Loss should fall quickly: there is no recurrence, so every token-pair alignment and every MLP comparison is fully parallelizable.

lr, num_epochs = 0.001, 4
# Wrap tf.data batches: each yields (premises, hypotheses, labels);
# Keras model expects (X, y) where X = (premises, hypotheses)
def reformat(premises, hypotheses, labels):
    return (premises, hypotheses), labels

train_iter_tf = train_iter.map(reformat)
test_iter_tf = test_iter.map(reformat)
net.compile(optimizer=keras.optimizers.Adam(lr),
            loss=keras.losses.SparseCategoricalCrossentropy(from_logits=True),
            metrics=['accuracy'])
net.fit(train_iter_tf, validation_data=test_iter_tf, epochs=num_epochs)
Epoch 1/4
Final epoch metrics: accuracy: 0.3281 - loss: 4.0683
Final epoch metrics: accuracy: 0.3148 - loss: 4.3249
Final epoch metrics: accuracy: 0.3260 - loss: 3.4287
Final epoch metrics: accuracy: 0.3315 - loss: 2.9140
Final epoch metrics: accuracy: 0.3364 - loss: 2.6008
...
Final epoch metrics: accuracy: 0.7942 - loss: 0.5206
Final epoch metrics: accuracy: 0.7942 - loss: 0.5206
Final epoch metrics: accuracy: 0.7942 - loss: 0.5205
Final epoch metrics: accuracy: 0.7942 - loss: 0.5205

Final epoch metrics: accuracy: 0.7949 - loss: 0.5184 - val_accuracy: 0.8150 - val_loss: 0.4777

Predict

Read the examples semantically: “he is good” follows from “he is great”, while “he is bad” contradicts it. The model’s label mapping should reflect that ordering.

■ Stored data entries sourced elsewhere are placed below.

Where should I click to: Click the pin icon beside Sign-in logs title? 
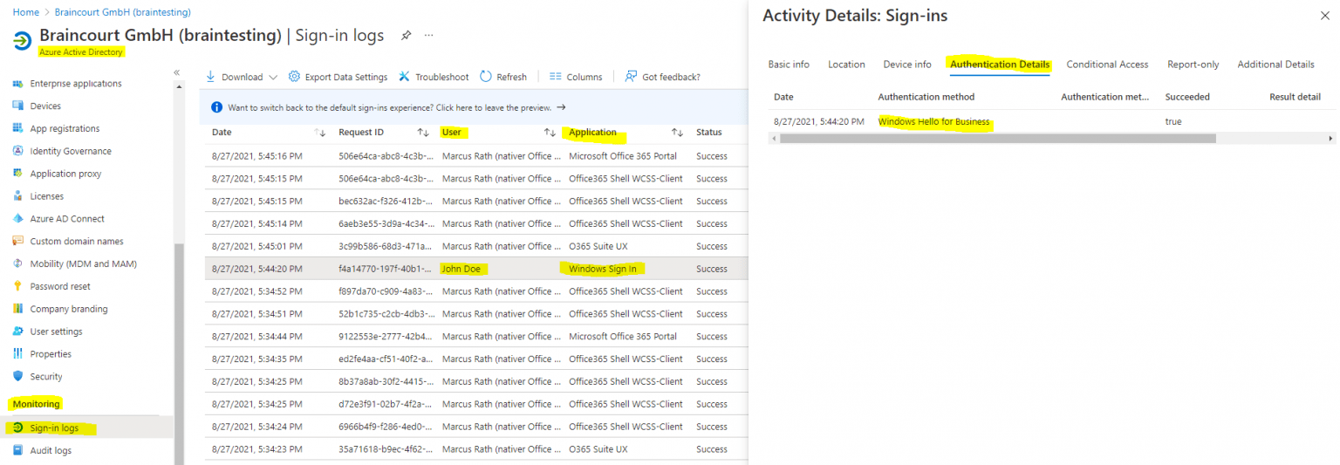[405, 36]
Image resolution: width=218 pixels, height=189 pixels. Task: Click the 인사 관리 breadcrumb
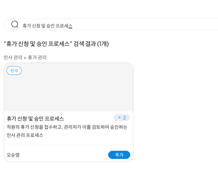pos(13,57)
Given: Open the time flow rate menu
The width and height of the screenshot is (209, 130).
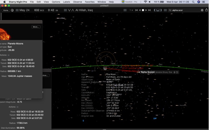Looking at the screenshot, I should point(125,10).
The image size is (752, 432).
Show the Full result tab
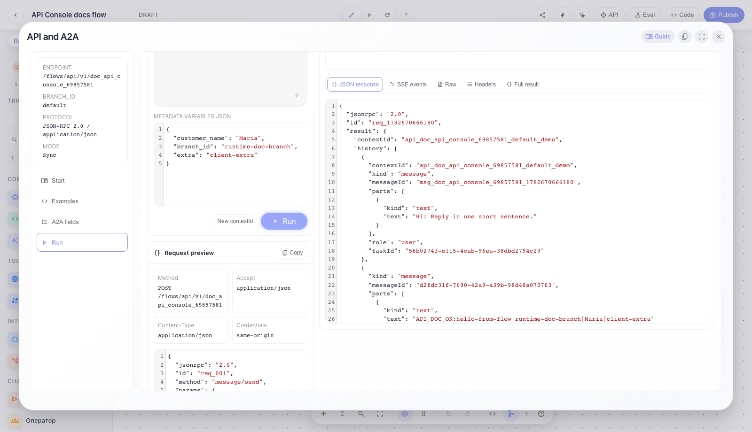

def predict_snli(net, vocab, premise, hypothesis):
    """Predict the logical relationship between the premise and hypothesis."""
    premise = tf.constant([vocab[premise]], dtype=tf.int32)
    hypothesis = tf.constant([vocab[hypothesis]], dtype=tf.int32)
    label = tf.argmax(net((premise, hypothesis), training=False), axis=1)
    return 'entailment' if label == 0 else 'contradiction' if label == 1 \
            else 'neutral'
predict_snli(net, vocab, ['he', 'is', 'good', '.'], ['he', 'is', 'bad', '.'])
'contradiction'

Recap

  • Decomposable Attention does NLI in three small MLP stages: attend, compare, aggregate.
  • No recurrence — completely parallelizable; trains fast even before GPU acceleration was abundant.
  • A precursor to the cross-attention machinery that BERT (next deck) does end-to-end inside one Transformer encoder.